## Entries taken from a collection
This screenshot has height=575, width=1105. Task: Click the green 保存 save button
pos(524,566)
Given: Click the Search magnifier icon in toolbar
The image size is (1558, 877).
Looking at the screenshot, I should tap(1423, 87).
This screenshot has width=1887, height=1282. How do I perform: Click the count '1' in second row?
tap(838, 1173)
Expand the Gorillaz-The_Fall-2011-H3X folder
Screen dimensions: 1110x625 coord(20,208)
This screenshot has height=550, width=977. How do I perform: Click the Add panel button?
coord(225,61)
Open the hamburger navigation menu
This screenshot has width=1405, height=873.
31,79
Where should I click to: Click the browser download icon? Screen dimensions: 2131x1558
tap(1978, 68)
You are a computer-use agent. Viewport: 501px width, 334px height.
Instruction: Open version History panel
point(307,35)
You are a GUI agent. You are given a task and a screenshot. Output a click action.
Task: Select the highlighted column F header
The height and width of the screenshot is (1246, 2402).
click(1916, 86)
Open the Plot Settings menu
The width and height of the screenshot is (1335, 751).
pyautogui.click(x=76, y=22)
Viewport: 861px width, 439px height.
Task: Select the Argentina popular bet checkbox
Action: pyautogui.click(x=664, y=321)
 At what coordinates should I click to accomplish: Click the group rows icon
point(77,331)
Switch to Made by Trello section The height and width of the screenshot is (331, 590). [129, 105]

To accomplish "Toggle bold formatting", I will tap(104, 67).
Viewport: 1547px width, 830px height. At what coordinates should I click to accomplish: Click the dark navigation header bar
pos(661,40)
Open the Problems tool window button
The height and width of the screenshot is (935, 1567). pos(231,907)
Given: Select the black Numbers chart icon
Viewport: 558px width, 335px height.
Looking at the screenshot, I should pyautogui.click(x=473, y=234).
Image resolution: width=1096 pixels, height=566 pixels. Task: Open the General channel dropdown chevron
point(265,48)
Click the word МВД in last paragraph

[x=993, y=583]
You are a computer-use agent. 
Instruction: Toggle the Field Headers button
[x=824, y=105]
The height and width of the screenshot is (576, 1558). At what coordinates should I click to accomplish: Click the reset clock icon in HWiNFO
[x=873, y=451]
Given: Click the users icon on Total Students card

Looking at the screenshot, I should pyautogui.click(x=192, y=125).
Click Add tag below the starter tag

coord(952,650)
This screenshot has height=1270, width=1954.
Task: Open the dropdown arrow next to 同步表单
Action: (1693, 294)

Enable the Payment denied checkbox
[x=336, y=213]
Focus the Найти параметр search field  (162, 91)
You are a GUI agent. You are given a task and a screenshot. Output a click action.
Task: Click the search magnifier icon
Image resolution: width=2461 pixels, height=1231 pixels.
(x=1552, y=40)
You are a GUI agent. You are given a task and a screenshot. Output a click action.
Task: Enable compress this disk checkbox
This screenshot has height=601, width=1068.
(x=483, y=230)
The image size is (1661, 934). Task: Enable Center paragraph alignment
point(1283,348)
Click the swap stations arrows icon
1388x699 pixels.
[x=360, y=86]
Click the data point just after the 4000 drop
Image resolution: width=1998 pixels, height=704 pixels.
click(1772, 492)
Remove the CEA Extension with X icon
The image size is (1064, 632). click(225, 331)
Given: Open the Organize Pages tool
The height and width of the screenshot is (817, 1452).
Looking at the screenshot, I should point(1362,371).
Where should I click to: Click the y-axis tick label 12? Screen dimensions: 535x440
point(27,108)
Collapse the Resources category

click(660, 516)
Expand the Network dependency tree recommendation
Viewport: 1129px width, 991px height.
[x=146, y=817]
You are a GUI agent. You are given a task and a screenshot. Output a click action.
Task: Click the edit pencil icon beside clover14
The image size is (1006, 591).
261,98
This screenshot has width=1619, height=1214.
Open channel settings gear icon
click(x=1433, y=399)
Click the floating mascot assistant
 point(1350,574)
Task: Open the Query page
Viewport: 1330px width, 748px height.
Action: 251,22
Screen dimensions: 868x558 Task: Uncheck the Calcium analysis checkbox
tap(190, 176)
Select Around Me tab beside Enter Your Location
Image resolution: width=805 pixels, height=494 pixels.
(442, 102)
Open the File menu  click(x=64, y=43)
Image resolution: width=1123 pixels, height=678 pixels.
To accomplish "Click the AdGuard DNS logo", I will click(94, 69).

## EXERCISE GOAL
Please give the number of lines above that contain the string "magnifier", and nothing more.

## RESULT FOR THIS EXERCISE
2